A phone call that changed everything: the day we first looked into our son’s eyes

A journey of a thousand miles begins with a single step.
So the Chinese proverb goes.
A single step or a single phone call.
Eight years ago today, John and I had been waiting to become parents for more than four years. We had started the adoption process a few months earlier. Just before Christmas, we finished our home study, but we knew we had a long wait ahead of us. We were just beginning to assemble the paperwork to send to China, and then our real wait would begin.
It was a chilly Sunday afternoon, and we had the whole day to ourselves. We took a leisurely trip to the grocery store and headed home for a relaxing evening. As we unloaded the groceries, we noticed a voice mail on our home phone.
The message was from our social worker. She had a referral to share with us.
A little boy.
What? That couldn’t be right. We weren’t ready to be matched.

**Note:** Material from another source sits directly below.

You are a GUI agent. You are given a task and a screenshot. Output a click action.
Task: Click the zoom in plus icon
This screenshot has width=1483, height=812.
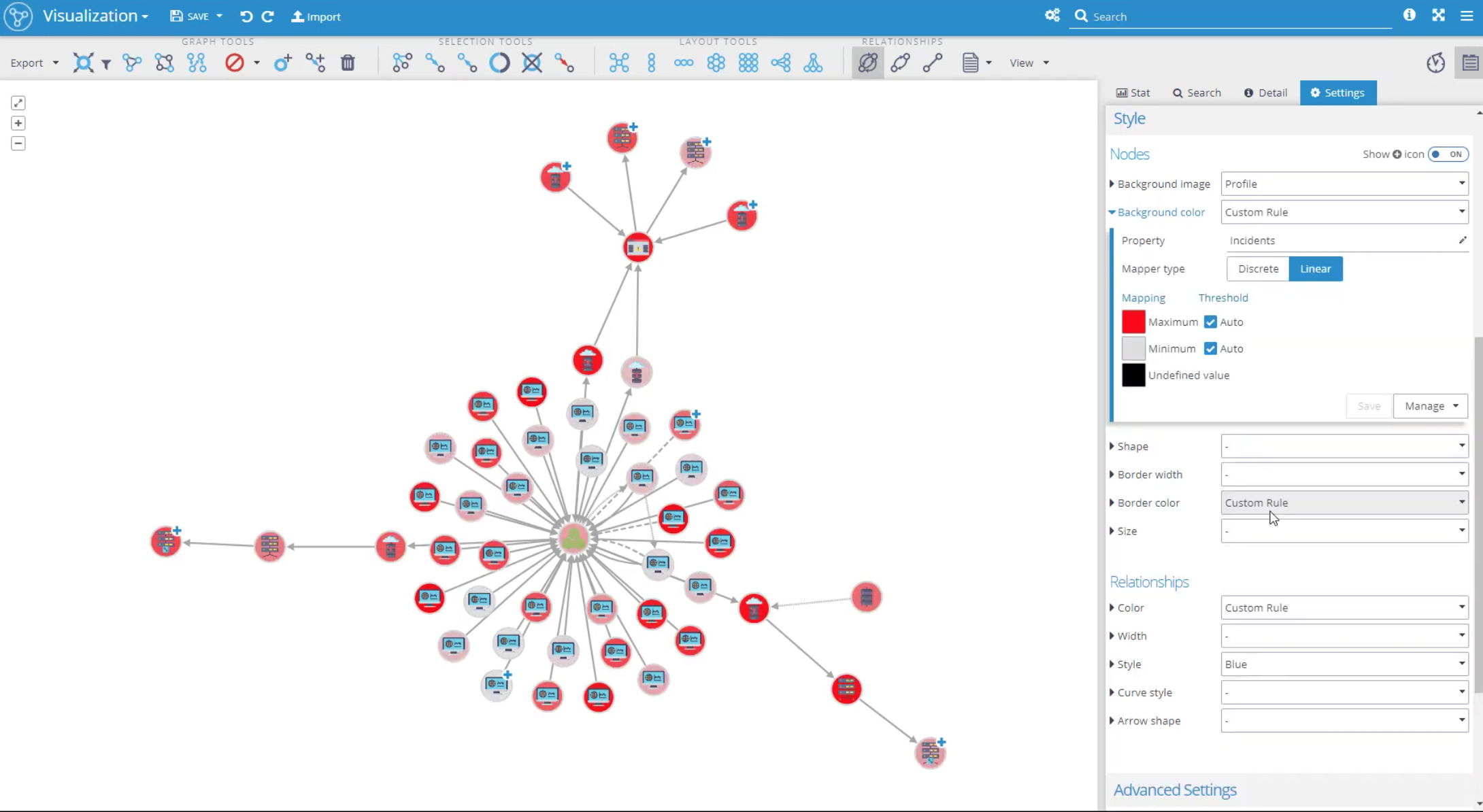pos(18,123)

I called her back to tell her she was mistaken. But she wasn’t.
She was emailing us the file of a baby boy in China. We had 24 hours to say yes. I scribbled down the details she shared over the phone: his age, where he lived, his Chinese name, how very cute he was.

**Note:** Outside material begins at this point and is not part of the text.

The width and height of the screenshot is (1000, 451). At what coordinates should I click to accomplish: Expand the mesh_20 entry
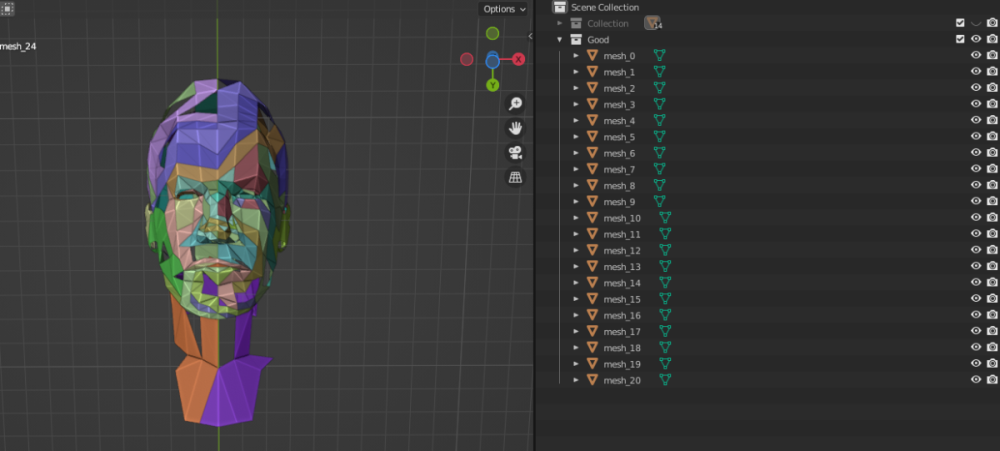576,380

I hung up, and John and I looked at each other in a daze. I had just started a new job, and John was about to begin a new job, too. Would we be able to take the time off to travel and to welcome a child into our lives? We had thought this call wouldn’t come for months—or maybe a year.
We were so overwhelmed and overcome, we didn’t even open the email right away. We stumbled around the house, lost in thought, thinking of a child on the other side of the world. It sounds crazy to think about because we had waited for years to become parents, and suddenly it seemed so soon.

But, of course, we sat down together and opened the email. We only had dialup internet access, and it…took…well…forever to open the file. It could have been 10 minutes. It might have been 45. But then, at last, there he was. From his little black and white photo, his eyes met ours.
He was the most beautiful child I had ever seen.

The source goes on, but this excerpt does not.